[Pixel coordinate grounding data]
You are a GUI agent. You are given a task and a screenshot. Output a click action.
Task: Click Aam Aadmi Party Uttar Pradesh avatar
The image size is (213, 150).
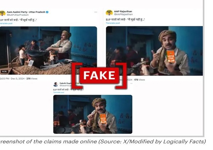click(2, 13)
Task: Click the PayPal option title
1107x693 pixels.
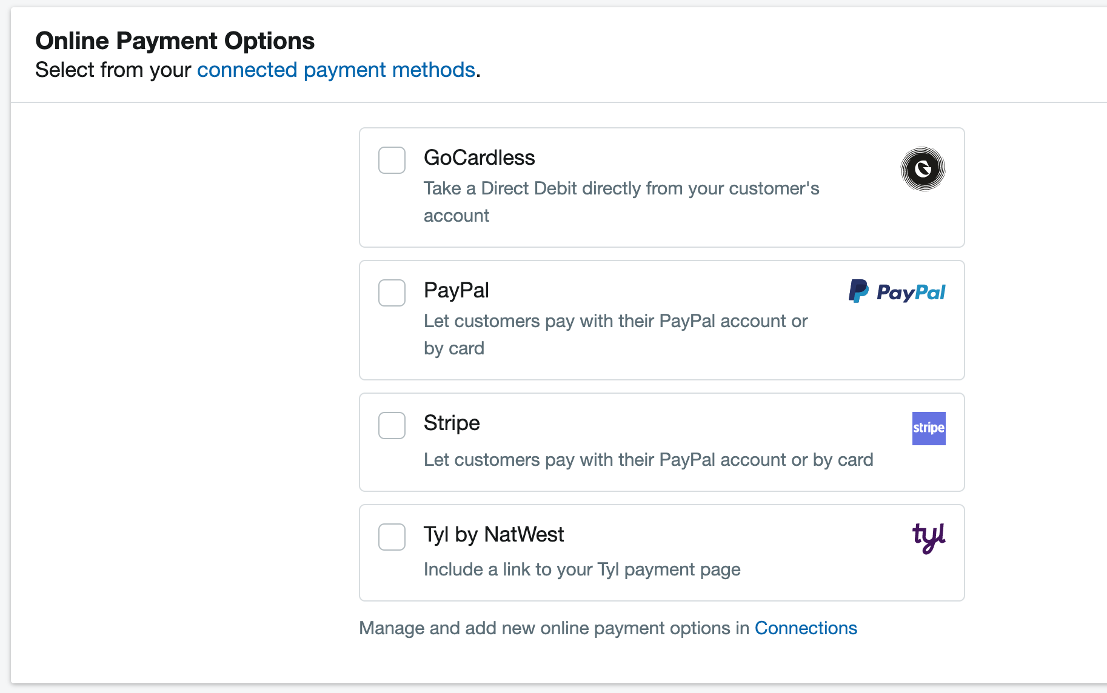Action: pyautogui.click(x=456, y=290)
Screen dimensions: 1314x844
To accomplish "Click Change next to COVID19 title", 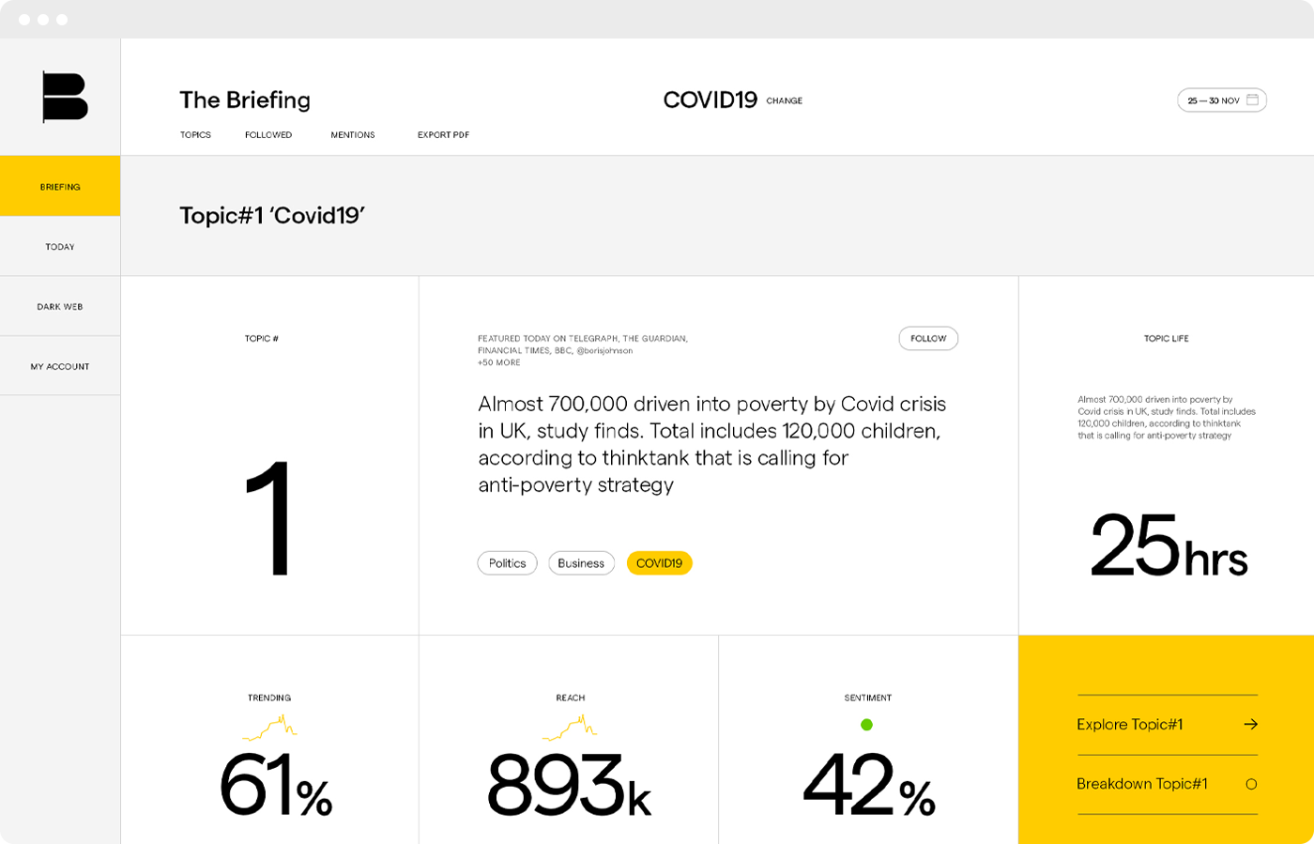I will coord(784,101).
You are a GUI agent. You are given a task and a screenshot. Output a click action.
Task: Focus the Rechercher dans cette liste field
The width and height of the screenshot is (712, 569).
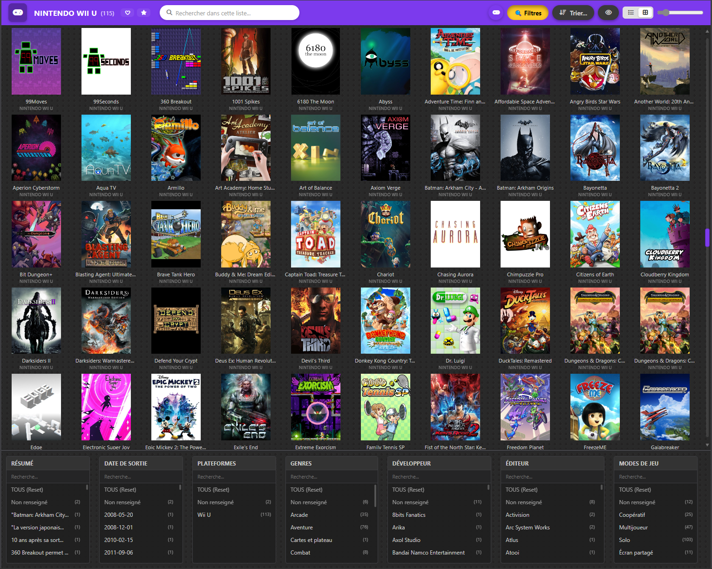tap(230, 13)
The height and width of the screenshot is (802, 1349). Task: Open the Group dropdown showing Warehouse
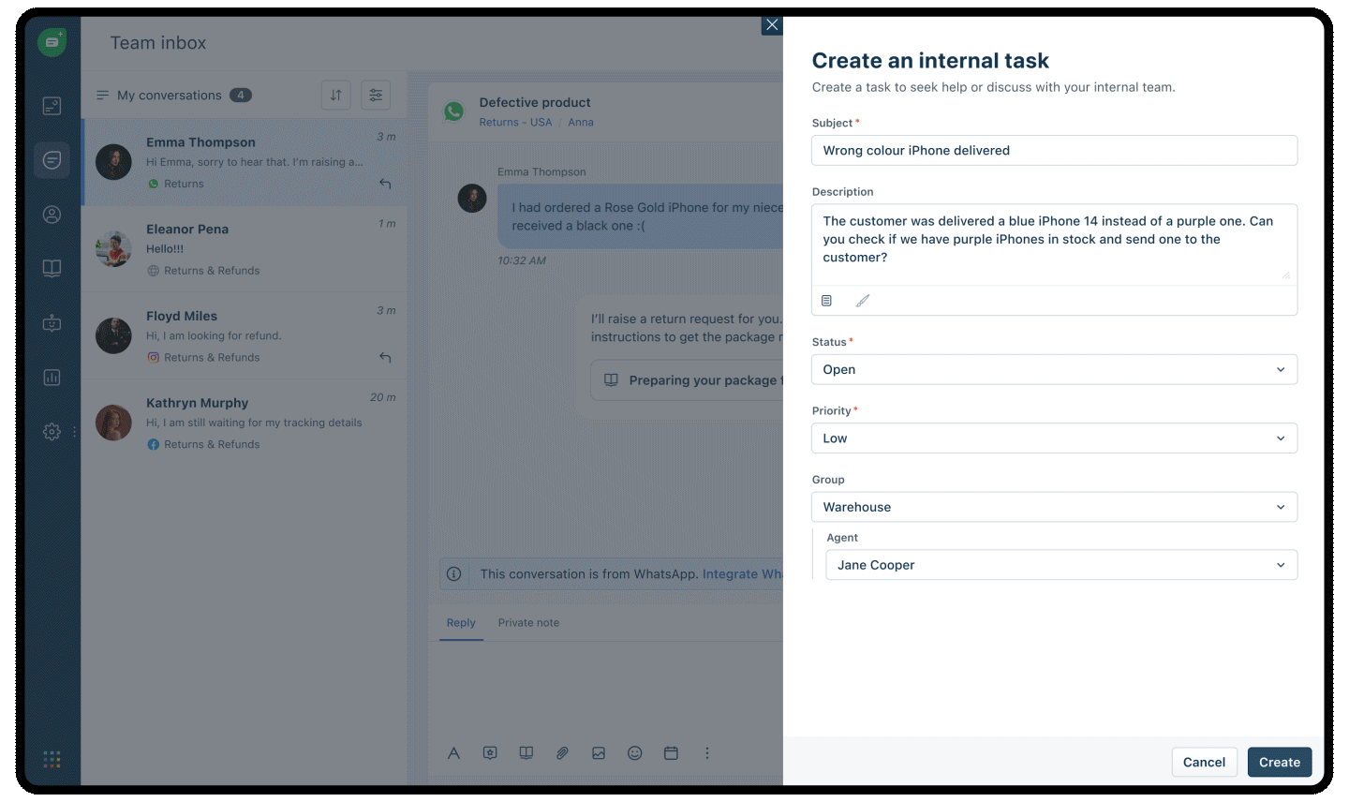point(1054,507)
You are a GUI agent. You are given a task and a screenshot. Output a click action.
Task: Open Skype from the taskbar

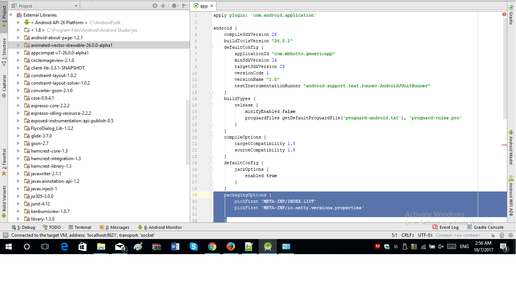point(194,247)
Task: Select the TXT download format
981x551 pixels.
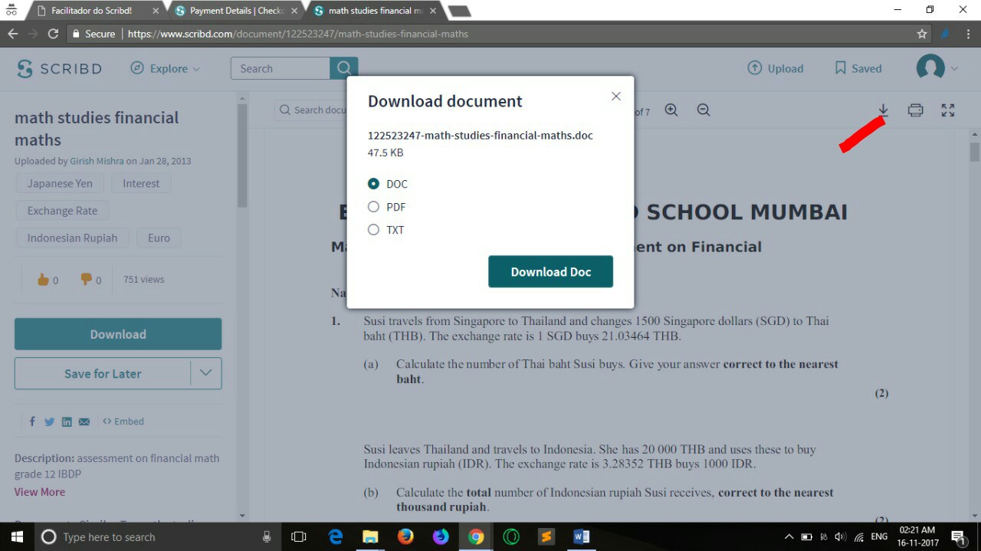Action: [x=373, y=230]
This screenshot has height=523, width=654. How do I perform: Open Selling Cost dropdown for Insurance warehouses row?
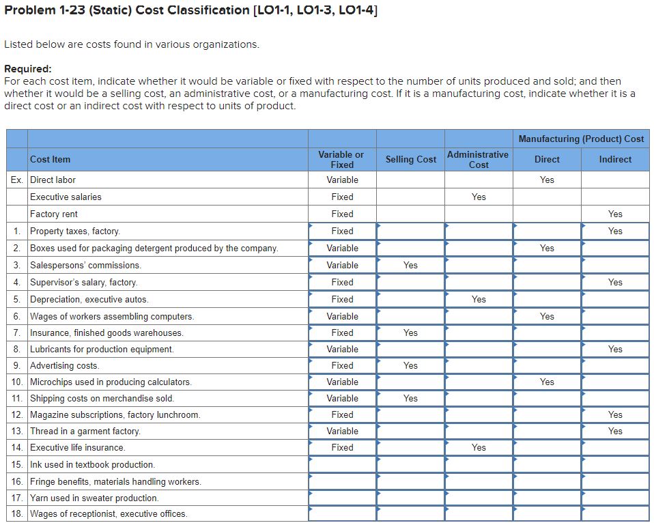pos(410,333)
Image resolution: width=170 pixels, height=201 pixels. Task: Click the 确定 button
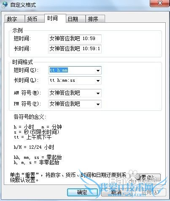coord(82,192)
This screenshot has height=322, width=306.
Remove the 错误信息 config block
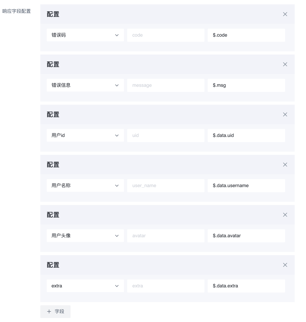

Task requirements —
Leave the pictures out, then output exactly the lines from the "Task: Open Skype from the taskbar" line through the end of the records above, and no others.

Problem solution —
Task: Open Skype from the taskbar

point(194,247)
Task: Select the TXT download format
981x551 pixels.
Action: [x=373, y=230]
This screenshot has height=523, width=654. How do I perform: Open Selling Cost dropdown for Insurance warehouses row?
pos(410,333)
Image resolution: width=170 pixels, height=201 pixels. Task: Click the 确定 button
coord(82,192)
This screenshot has height=322, width=306.
Remove the 错误信息 config block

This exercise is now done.